Directions for this task: The expected answer is the set of lines in the data below between the line holding "Click the 740 provisional pension cell" and the line holding "You are a computer-use agent. 644x326 pixels.", inclusive, written out exactly.

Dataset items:
--------------------------------------------------

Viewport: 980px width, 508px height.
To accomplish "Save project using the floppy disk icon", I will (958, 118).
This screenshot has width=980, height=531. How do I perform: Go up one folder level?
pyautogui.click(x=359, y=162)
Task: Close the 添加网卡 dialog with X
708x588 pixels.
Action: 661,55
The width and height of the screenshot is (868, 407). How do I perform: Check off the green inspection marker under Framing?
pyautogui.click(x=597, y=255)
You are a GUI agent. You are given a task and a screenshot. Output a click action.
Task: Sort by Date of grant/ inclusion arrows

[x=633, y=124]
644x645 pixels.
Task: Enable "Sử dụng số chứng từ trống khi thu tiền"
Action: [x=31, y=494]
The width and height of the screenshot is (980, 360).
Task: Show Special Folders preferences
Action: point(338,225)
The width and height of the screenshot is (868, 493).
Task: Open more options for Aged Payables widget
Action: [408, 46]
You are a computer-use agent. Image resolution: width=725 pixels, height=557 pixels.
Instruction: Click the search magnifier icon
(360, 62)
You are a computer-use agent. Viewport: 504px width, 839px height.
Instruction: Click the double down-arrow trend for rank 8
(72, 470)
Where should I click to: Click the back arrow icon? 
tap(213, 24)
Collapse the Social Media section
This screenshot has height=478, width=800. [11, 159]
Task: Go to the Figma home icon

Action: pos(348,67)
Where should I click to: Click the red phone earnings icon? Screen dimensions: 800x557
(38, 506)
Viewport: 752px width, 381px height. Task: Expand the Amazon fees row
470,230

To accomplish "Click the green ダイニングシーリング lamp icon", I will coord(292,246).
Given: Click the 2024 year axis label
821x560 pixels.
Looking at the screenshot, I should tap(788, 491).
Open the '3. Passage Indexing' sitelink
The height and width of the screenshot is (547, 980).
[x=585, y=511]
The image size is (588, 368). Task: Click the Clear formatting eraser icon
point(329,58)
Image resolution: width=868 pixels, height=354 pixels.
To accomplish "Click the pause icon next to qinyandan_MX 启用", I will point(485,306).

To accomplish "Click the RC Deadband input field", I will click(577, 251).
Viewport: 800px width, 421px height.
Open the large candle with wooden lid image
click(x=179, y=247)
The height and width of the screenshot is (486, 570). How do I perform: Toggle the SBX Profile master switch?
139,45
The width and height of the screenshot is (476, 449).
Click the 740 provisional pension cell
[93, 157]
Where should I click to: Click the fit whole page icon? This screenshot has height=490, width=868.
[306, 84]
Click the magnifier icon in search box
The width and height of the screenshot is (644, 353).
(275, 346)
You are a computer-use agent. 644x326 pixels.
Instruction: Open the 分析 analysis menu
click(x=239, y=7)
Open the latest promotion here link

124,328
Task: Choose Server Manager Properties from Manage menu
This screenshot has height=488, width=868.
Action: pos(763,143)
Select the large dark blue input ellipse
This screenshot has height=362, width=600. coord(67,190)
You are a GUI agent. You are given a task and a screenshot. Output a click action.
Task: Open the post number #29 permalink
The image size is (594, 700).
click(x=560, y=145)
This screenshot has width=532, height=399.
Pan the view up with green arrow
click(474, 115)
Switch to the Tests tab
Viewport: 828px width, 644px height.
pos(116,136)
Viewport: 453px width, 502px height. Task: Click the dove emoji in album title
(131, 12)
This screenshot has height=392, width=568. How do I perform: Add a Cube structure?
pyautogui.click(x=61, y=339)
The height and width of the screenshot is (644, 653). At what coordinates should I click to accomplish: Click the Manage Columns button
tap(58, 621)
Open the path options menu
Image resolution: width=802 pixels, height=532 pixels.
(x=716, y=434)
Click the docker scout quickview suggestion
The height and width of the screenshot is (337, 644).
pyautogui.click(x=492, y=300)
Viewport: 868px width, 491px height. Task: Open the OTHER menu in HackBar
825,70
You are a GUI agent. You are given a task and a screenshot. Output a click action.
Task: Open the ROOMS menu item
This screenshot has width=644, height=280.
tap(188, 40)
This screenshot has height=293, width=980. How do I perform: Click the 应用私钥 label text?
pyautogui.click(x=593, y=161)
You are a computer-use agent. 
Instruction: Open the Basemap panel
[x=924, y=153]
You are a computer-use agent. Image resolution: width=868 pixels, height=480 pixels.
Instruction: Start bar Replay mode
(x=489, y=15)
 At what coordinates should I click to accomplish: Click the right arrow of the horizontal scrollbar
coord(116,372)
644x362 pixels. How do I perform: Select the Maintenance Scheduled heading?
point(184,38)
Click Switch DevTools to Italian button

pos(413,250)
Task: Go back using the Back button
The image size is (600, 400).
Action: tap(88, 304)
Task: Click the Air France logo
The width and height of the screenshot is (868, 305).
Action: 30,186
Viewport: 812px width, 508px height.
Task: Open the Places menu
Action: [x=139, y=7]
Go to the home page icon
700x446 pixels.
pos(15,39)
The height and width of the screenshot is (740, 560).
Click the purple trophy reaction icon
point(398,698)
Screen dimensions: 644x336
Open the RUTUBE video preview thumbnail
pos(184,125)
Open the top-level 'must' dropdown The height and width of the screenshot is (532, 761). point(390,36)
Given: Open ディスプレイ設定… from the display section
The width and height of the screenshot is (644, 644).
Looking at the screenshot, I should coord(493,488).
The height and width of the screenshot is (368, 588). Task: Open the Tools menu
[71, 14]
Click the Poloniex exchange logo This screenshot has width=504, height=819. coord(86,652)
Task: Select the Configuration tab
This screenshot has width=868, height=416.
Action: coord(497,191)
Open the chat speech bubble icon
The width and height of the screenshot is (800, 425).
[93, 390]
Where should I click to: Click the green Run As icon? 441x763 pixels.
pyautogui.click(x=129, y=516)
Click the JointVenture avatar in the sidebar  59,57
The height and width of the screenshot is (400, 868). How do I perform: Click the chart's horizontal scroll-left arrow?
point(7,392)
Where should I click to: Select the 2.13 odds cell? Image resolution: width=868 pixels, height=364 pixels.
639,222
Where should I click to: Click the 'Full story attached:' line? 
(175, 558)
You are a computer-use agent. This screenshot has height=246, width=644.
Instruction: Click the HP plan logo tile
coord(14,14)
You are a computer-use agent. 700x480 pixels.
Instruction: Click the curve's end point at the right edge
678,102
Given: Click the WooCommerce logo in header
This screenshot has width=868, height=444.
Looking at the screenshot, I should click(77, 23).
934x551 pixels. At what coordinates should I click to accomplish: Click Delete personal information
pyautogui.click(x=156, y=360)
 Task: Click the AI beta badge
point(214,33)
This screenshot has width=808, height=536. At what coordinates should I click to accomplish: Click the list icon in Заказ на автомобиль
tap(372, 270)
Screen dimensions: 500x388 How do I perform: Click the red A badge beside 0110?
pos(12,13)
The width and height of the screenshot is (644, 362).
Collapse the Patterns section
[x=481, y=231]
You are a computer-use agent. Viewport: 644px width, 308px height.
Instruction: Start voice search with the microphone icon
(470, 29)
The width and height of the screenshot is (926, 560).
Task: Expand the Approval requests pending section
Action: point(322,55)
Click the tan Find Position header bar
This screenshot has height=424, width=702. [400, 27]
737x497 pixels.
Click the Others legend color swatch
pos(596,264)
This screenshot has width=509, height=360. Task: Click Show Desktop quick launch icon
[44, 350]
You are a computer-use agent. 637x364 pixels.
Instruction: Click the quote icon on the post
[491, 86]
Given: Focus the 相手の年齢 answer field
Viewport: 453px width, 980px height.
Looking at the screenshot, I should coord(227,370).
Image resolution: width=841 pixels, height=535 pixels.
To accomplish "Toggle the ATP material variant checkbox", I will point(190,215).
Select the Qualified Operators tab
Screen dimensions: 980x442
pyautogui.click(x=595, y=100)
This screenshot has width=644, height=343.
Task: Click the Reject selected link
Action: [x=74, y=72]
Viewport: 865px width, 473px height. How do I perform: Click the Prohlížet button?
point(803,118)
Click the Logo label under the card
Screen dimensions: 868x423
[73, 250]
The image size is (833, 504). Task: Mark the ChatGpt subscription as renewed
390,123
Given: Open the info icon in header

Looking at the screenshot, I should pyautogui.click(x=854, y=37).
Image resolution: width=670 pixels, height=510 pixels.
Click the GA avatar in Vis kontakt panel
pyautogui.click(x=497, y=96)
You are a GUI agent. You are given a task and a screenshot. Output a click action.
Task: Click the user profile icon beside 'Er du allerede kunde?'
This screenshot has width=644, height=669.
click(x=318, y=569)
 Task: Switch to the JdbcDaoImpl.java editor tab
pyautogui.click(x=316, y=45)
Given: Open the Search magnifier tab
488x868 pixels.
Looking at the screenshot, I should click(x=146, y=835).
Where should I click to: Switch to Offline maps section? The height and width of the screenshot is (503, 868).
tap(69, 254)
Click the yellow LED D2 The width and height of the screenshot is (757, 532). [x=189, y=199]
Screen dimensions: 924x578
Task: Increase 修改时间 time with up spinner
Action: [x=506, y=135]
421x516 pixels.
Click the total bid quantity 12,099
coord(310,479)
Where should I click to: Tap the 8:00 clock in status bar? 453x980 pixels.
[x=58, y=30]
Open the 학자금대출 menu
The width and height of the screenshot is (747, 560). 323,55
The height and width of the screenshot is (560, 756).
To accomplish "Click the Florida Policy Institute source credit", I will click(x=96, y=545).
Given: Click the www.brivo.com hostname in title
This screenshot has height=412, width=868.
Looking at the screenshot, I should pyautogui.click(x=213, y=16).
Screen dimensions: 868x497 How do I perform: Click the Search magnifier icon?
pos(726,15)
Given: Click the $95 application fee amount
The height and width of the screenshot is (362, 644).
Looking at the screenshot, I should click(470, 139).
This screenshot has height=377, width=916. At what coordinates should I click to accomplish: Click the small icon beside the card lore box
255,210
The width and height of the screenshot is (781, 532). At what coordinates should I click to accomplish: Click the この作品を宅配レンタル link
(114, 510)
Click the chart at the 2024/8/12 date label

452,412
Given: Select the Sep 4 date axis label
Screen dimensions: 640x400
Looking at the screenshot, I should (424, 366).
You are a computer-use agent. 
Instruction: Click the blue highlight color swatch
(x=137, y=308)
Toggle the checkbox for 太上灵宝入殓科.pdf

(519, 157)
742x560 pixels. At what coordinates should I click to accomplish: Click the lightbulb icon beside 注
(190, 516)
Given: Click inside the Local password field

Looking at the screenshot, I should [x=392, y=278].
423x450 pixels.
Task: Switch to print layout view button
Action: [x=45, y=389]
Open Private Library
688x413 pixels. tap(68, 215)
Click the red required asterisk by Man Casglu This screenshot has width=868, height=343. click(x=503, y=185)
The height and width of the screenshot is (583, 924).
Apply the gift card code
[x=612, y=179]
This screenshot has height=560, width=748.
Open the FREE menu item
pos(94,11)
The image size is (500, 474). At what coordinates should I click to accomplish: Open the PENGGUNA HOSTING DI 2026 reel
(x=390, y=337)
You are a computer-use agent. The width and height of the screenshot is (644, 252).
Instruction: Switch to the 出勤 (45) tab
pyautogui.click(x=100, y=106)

--------------------------------------------------

Response:
Click the 740 provisional pension cell
[93, 157]
Where should I click to: Click the fit whole page icon? This screenshot has height=490, width=868.
[306, 84]
Click the magnifier icon in search box
The width and height of the screenshot is (644, 353).
(275, 346)
You are a computer-use agent. 644x326 pixels.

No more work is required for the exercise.